Tracks 2, 3 & 4 are accessible, melodic songs by Cheb Bilal, Rachid Taha and Biyouna, whose producers manage to make the songs easy to listen to without surrendering to commercial formulas. Cheikha Rimitti is sometimes called the godmother of Rai, as so much of her repertoire has been reworked by younger Algerian stars.Now in her seventies, Rimitti is still a compelling live performer whose 1999 album is consistently good, but it's tough to listen to from start to finish. The track chosen here is a welcome taster, as is the one that follows it, another rootsy song by an Algerian women of a similar age, Hasna El Bacharia, a singer and Guimbri player whose powerful debut album is strictly for connoisseurs.

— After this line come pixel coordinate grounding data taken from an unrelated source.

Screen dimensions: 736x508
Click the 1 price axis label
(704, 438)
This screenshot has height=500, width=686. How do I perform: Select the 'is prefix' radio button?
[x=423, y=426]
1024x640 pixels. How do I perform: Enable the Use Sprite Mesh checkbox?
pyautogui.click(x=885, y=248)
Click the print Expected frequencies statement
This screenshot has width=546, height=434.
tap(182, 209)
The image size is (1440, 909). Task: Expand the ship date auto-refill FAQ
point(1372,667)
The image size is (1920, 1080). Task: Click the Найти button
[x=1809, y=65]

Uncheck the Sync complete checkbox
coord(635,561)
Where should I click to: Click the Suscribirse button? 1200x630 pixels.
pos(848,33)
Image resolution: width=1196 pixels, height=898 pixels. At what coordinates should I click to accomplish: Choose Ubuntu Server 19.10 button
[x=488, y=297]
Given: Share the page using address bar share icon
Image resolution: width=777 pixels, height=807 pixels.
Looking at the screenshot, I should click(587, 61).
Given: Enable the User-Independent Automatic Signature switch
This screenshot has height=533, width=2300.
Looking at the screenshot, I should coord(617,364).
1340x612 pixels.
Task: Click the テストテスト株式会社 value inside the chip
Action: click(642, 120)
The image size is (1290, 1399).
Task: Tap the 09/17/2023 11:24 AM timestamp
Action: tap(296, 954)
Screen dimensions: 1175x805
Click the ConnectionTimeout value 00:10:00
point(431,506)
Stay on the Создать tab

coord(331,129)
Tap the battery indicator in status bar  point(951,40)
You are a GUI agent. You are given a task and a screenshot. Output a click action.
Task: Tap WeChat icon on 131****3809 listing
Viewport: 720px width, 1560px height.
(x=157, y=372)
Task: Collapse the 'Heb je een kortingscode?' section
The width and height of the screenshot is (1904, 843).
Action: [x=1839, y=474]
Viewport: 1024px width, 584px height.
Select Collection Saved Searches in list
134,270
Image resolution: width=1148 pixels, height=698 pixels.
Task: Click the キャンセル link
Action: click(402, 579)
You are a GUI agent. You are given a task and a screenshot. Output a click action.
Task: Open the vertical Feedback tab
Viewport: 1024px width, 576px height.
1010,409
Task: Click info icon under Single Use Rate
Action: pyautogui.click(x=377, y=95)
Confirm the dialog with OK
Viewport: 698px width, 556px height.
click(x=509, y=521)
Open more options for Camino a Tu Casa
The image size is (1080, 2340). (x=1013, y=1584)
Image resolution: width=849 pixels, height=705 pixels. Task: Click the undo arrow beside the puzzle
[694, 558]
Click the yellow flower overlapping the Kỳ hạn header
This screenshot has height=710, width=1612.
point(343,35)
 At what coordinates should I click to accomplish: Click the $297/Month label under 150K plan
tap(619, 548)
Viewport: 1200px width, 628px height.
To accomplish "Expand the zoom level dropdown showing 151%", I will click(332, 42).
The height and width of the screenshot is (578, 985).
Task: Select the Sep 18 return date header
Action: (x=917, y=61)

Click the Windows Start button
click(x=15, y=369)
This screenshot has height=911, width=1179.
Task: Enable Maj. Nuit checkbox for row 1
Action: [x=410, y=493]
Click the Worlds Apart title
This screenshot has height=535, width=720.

After bravely putting those two uncompromising artists back-to-back, the compilers take us back into a sequence of easy-on-the-ear songs by Natacha Atlas, Omar Faruk Tekbilek, Cheb Khaled, Nitin Sawhney and Rasha, the Sudanese singer based in Spain, whose "Azara Alhai" is becoming a compilation classic.
And finally the album winds down into three dance-oriented tracks of the type that characterised Arabesque Volume One. "Ford Transit" by dZihan & Kamien is the closest the album comes to wallpaper, but all is forgiven when its lull sets us up for the storm of "Aisha" by Aishas Jarring effects, a pioneering classic from 1991.
All in all, the finest compilation of North African music since HamidZagzoule's Tea in Marrekesh (Earthworks).